Ya me he referido con anterioridad al grupo de humoristas británicos Monty Python y a su inolvidable serie de televisión. Estos tipos absurdos y geniales fueron unos adelantados en muchos aspectos. Ellos fueron, por ejemplo, los primeros en usar la palabra «shit» («mierda») en un programa de la BBC. Y años más tarde, aprovechando la muerte de un miembro del grupo, se convirtieron en los pioneros en decir «fuck» («joder») en un funeral. En un sketch realizado en 1970, ya se mofaban del sensacionalismo de los reality shows televisivos cuando éstos ni siquiera existían. El sketch se titulaba «¡Chantaje! »

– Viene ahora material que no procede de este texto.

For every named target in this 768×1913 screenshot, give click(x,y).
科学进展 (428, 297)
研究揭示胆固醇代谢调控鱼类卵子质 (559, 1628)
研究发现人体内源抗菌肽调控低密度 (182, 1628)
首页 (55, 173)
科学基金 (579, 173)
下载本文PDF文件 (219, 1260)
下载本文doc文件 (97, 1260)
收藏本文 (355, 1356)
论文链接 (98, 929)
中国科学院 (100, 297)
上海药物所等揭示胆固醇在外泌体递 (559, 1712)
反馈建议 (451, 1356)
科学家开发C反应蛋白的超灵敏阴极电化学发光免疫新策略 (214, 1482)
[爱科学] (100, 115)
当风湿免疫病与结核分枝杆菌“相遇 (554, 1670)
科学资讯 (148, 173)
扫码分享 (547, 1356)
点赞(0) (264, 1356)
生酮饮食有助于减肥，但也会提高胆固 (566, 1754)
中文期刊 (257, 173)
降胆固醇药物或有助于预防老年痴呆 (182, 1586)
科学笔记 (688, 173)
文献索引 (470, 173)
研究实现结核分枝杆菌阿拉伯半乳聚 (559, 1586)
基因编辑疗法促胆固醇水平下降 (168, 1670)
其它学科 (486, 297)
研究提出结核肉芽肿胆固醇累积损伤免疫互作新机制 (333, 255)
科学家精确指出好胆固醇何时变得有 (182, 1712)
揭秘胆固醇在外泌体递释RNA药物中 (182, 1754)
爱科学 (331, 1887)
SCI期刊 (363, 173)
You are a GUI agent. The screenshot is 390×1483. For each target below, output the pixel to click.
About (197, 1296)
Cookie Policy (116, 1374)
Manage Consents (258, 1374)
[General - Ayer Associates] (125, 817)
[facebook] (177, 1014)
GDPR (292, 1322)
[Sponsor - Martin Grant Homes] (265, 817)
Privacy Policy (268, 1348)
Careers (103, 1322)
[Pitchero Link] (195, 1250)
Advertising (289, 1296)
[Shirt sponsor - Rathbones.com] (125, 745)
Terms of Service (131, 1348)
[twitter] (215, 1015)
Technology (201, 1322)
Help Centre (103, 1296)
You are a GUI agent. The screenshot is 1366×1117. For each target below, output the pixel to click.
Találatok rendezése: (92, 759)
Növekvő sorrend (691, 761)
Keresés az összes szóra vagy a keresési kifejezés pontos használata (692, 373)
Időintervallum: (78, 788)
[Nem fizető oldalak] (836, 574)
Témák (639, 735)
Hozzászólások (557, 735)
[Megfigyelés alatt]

Aparece en pantalla un vociferante y entusiasmado presentador (Michael Palin), quien nos explica la mecánica del show. Se va proyectar una filmación de cámara oculta. En ella veremos a un ciudadano incurriendo en alguna conducta censurable o indecorosa. Empieza el concurso. Vemos al clásico gentleman inglés con paraguas y bombín (Terry Jones) que avanza hacia la puerta de una vivienda, mientras lanza miradas furtivas a ambos lados. La película progresa y una cifra en libras esterlinas se incrementa al pie de la pantalla. En la puerta aparece una insinuante señorita vestida únicamente con un salto de cama. El caballero entra y el presentador elogia el valor y la deportividad del involuntario concursante, pues el teléfono pertenece mudo aunque el «chantajeado» puede llamar en cualquier momento para interrumpir la proyección. La cámara se desplaza hacia la ventana del dormitorio, en el segundo piso. Segundos más tarde aparecen de nuevo el caballero y la señorita. Ella se despoja del salto de cama y muestra el corpiño negro que lleva debajo. El caballero, con gesto de extrema lascivia, comienza a quitarse los pantalones. Entretanto, ella saca un látigo y se dirige a él con gesto imperioso. En ese instante suena el teléfono. «¿Diga? —responde el presentador—. Ah, ¿cómo está usted, señor? No se preocupe, nosotros no nos dedicamos a hacer juicios morales. Sólo nos interesa el dinero… Sí, tome nota de la dirección a la que debe mandarlo...»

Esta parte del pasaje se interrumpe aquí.